Target position listing:
■ ■ ■ ■ ■

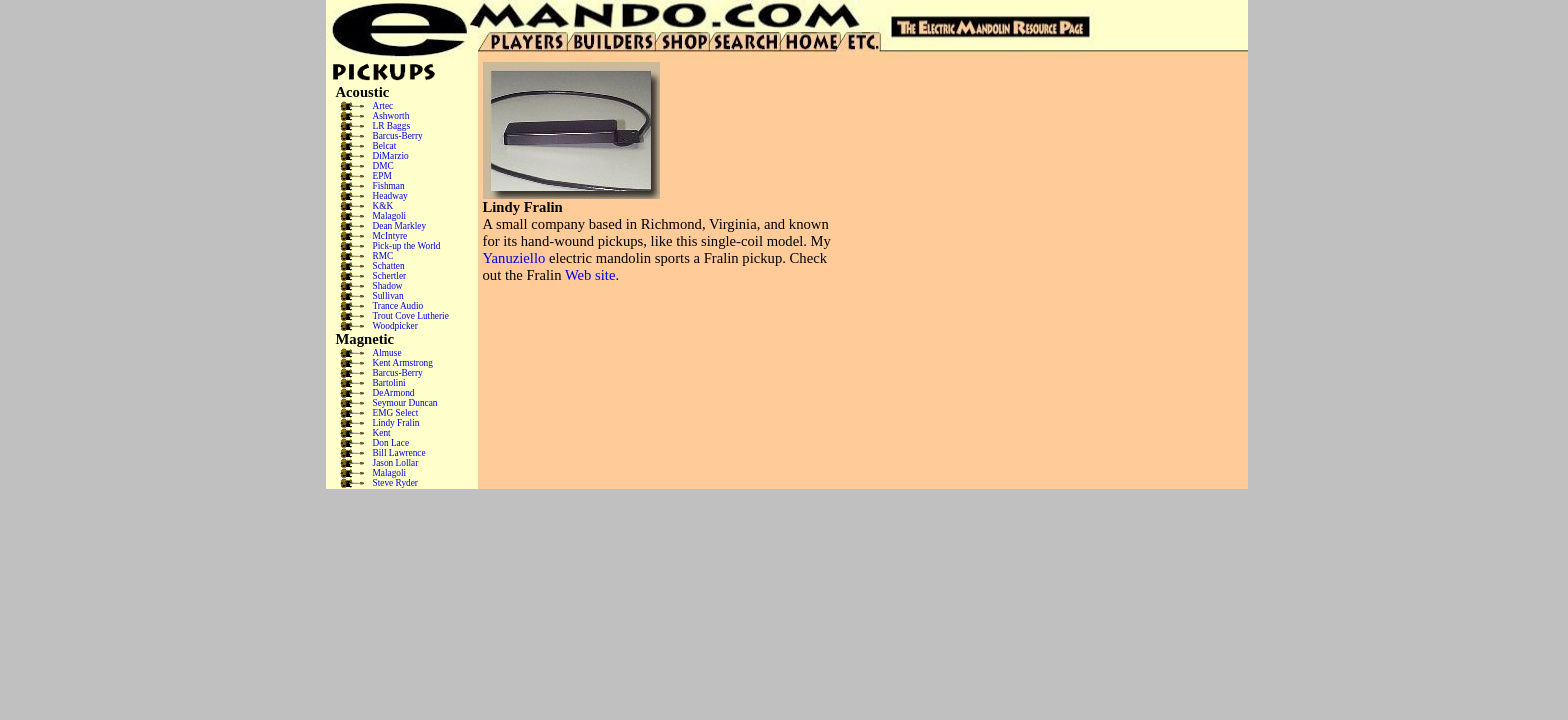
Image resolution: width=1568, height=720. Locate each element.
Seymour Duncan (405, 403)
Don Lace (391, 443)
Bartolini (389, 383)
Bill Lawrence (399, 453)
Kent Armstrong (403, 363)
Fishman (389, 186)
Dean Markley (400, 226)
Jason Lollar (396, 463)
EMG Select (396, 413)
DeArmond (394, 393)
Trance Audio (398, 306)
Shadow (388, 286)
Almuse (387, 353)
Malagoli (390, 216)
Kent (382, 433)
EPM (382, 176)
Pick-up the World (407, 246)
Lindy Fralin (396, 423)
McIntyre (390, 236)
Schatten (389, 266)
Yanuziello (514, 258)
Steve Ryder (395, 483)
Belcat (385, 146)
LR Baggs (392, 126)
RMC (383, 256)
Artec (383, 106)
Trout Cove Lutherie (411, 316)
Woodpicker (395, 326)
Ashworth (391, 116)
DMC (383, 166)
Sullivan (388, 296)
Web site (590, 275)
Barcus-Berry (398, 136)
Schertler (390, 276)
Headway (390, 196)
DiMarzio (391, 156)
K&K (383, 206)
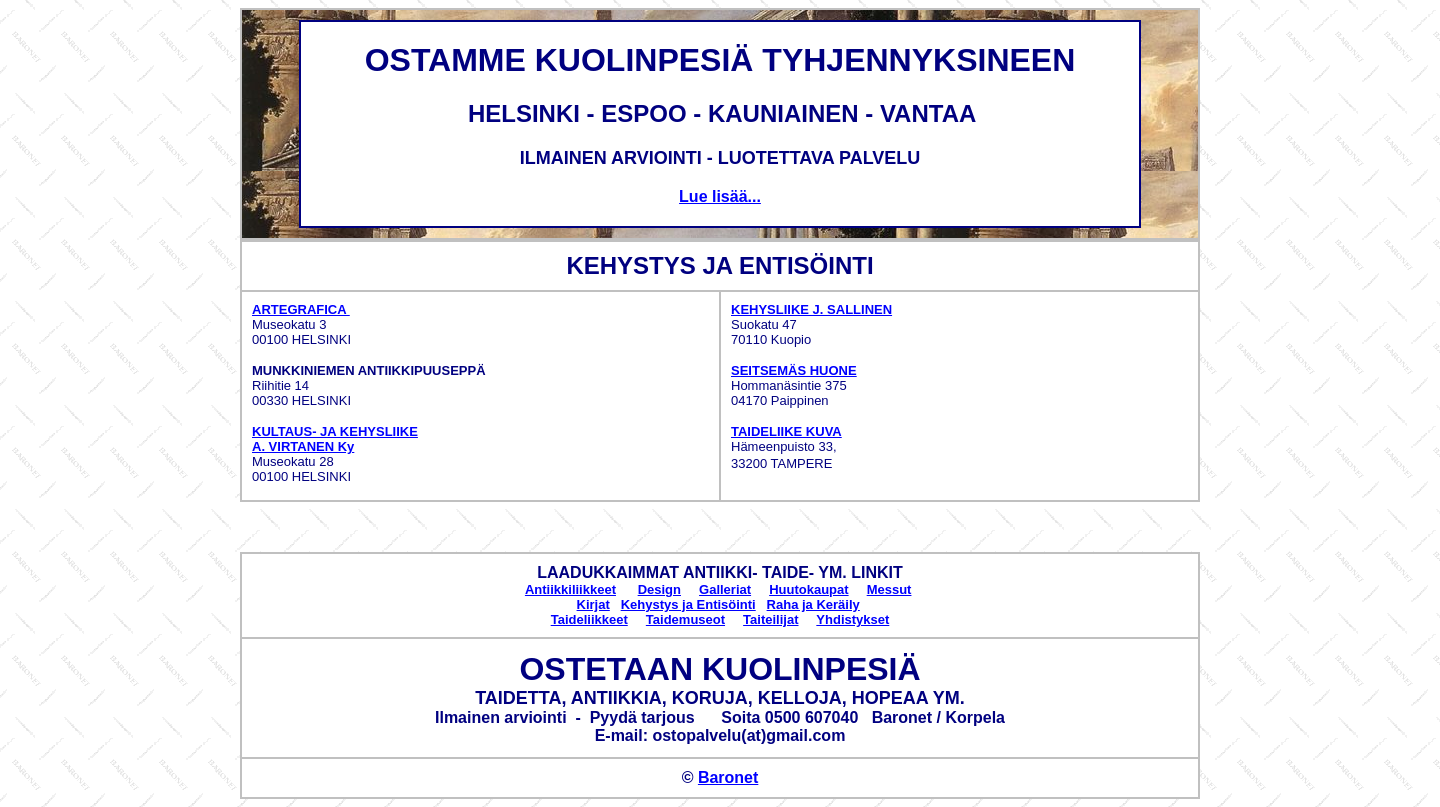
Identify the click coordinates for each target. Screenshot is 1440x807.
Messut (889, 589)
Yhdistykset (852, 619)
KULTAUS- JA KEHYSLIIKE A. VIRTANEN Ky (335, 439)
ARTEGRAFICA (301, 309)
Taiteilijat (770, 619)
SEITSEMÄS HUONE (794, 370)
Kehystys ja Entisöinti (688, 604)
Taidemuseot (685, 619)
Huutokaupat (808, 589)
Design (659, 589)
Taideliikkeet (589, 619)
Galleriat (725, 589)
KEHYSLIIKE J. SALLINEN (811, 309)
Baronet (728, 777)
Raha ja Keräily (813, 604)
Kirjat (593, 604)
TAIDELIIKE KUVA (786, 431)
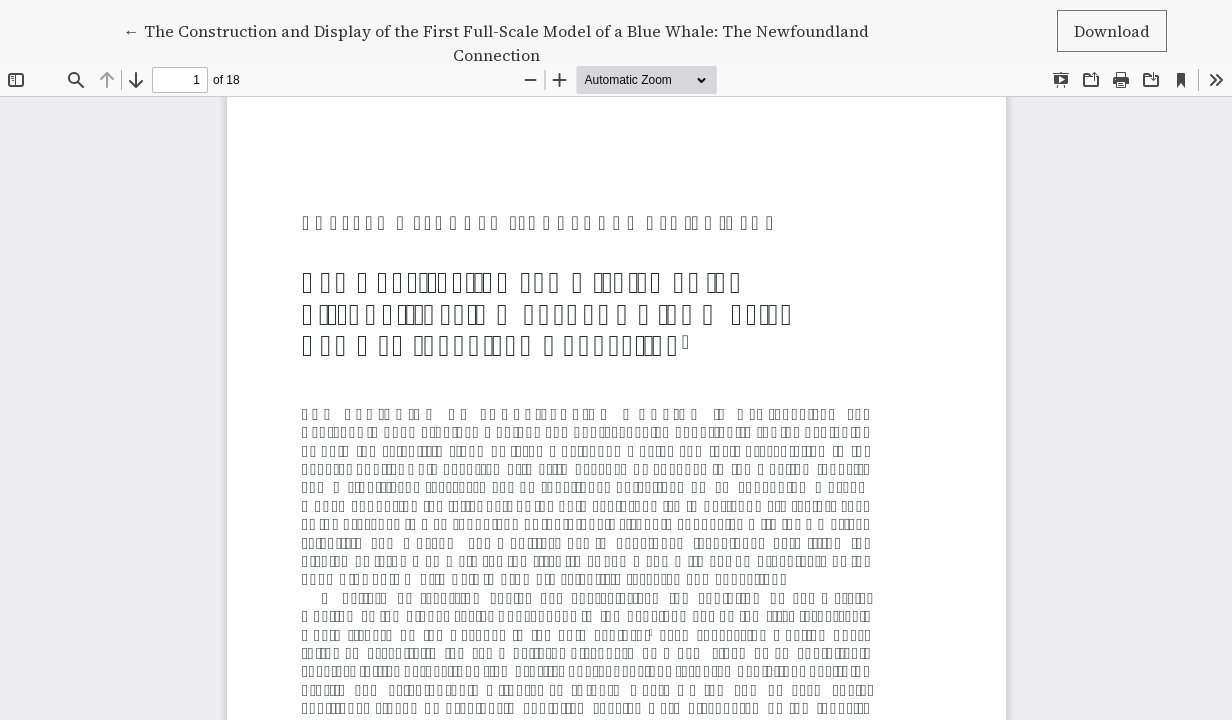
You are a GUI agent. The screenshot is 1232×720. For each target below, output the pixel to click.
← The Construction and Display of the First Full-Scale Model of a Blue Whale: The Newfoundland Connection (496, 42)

■ ■ ■ ■ ■

Reproduce the entire listing above word for word, omitting the pictures.

## Exercise response
Image resolution: width=1568, height=720. Locate each element.
Seymour Duncan (405, 403)
Don Lace (391, 443)
Bartolini (389, 383)
Bill Lawrence (399, 453)
Kent Armstrong (403, 363)
Fishman (389, 186)
Dean Markley (400, 226)
Jason Lollar (396, 463)
EMG Select (396, 413)
DeArmond (394, 393)
Trance Audio (398, 306)
Shadow (388, 286)
Almuse (387, 353)
Malagoli (390, 216)
Kent (382, 433)
EPM (382, 176)
Pick-up the World (407, 246)
Lindy Fralin (396, 423)
McIntyre (390, 236)
Schatten (389, 266)
Yanuziello (514, 258)
Steve Ryder (395, 483)
Belcat (385, 146)
LR Baggs (392, 126)
RMC (383, 256)
Artec (383, 106)
Trout Cove Lutherie (411, 316)
Woodpicker (395, 326)
Ashworth (391, 116)
DMC (383, 166)
Sullivan (388, 296)
Web site (590, 275)
Barcus-Berry (398, 136)
Schertler (390, 276)
Headway (390, 196)
DiMarzio (391, 156)
K&K (383, 206)
Identify the click coordinates for each target. Screenshot is 1440x807.
Messut (889, 589)
Yhdistykset (852, 619)
KULTAUS- JA KEHYSLIIKE A. VIRTANEN Ky (335, 439)
ARTEGRAFICA (301, 309)
Taiteilijat (770, 619)
SEITSEMÄS HUONE (794, 370)
Kehystys ja Entisöinti (688, 604)
Taidemuseot (685, 619)
Huutokaupat (808, 589)
Design (659, 589)
Taideliikkeet (589, 619)
Galleriat (725, 589)
KEHYSLIIKE J. SALLINEN (811, 309)
Baronet (728, 777)
Raha ja Keräily (813, 604)
Kirjat (593, 604)
TAIDELIIKE KUVA (786, 431)
You are a GUI agent. The screenshot is 1232×720. For each target below, output the pixel to click.
← The Construction and Display of the First Full-Scale Model of a Blue Whale: The Newfoundland Connection (496, 42)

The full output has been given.